The variable with the most significant coefficient in the model is, not surprisingly, the current value of the maximum monthly benefit. The current coefficient is a highly significant 0.66, and the coefficients on the first and second lag are both negative, but not significant. The finding suggests that a one percent increase in MMB is immediately translated into an almost equal increase in the average benefits received by existing cases, but that the average benefit might fall as new families enter the caseload and receive lower than average benefits.
The estimated effects of a change in the average tax and benefit reduction rate (ATBRR) are somewhat puzzling and reminiscent of the puzzling findings for UP participation. The pattern of the coefficients would be consistent with the hypothesis that existing AFDC families initially lose benefits, but over time they either recover benefits by reducing other income or marginal families with low benefits leave the caseload -- but this conclusion may be too strong. After two quarters, any initial effects of a change in the ATBRR disappear.
A similar pattern appears in the coefficients of the current and lagged values of the AFDC earnings cut-off (ECO) relative to the gross income limit (GIL). They suggest that a reduction in the GIL, holding ECO constant (i.e., an increase in the ratio) initially reduces AMB, but after two quarters this negative effect is more than offset as, perhaps, some females reduce their other income, thereby increasing benefits, and marginal families with below average benefits leave the roles.
The estimated effects of OBRA81 on AMB depend on the coefficients on the OBRA81 variable, the 1981 and 1982 year dummies, and the program parameter coefficients, along with the magnitude of the changes in the parameters that resulted from OBRA81. The estimated impact of DEFRA84 is similarly complex. We discuss their effects in the context of the AMB simulations (Chapter 6).
The effect of the UP programs established in 1990.4 under the mandate of FSA88 depends on both the dummy for mandated programs and the dummies for six-month and twelve-month programs. About half of the 23 states affected introduced six-month programs. The combined coefficients for the 1990.4 dummy and the six-month dummy indicate these states experienced, if anything a small reduction in AMB as a result. The estimates suggest that states which introduced 12-month UP programs in 1990.4 experienced a reduction in AMB as a result, by 2.5 percent (based on the sum of the coefficients for the 1990.4 dummy and the 12-month dummy). This may be because UP families in six-month programs are only in the program in the months when their income from other sources is lowest.

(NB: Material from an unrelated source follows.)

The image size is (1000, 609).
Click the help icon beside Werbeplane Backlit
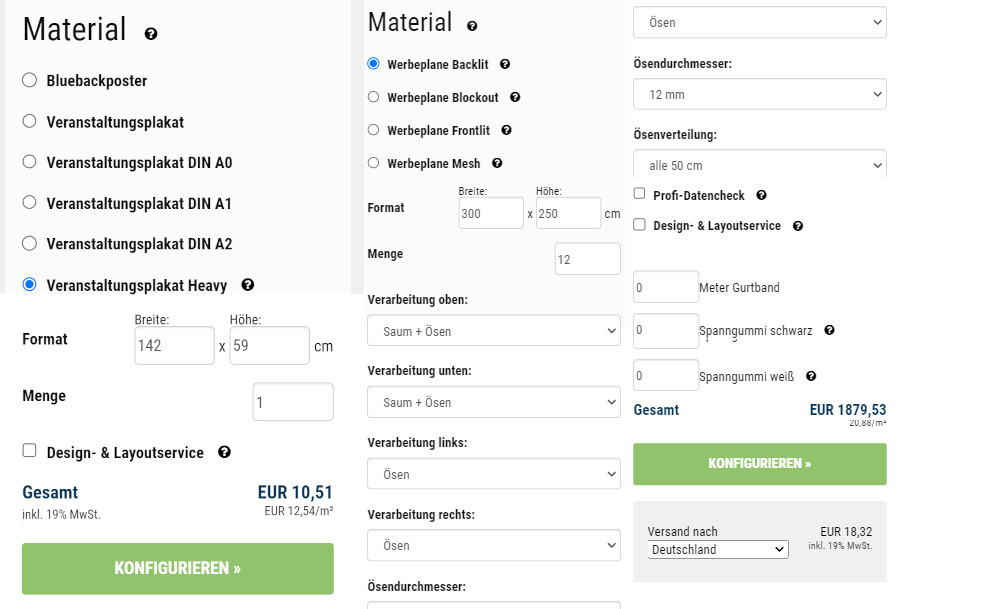click(505, 63)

The only waiver dummy that appears in the final AMB specification is the dummy for the family cap, and it has a significant coefficient that suggests that this type of restriction increases AMB by 5.5 percent. This is puzzling because we would expect such restrictions to, if anything, reduce benefits for families that would have been AFDC families anyway. It may be that the restrictions discourage small families, with below average benefits, from participating in AFDC, but it seems unlikely that the effect of such a change in the composition of the caseload would be so large. As with the finding in the Basic participation models, there are more likely explanations of this finding: other efforts to reduce caseloads in the three states that imposed family caps; migration of some AFDC families to other states; and chance.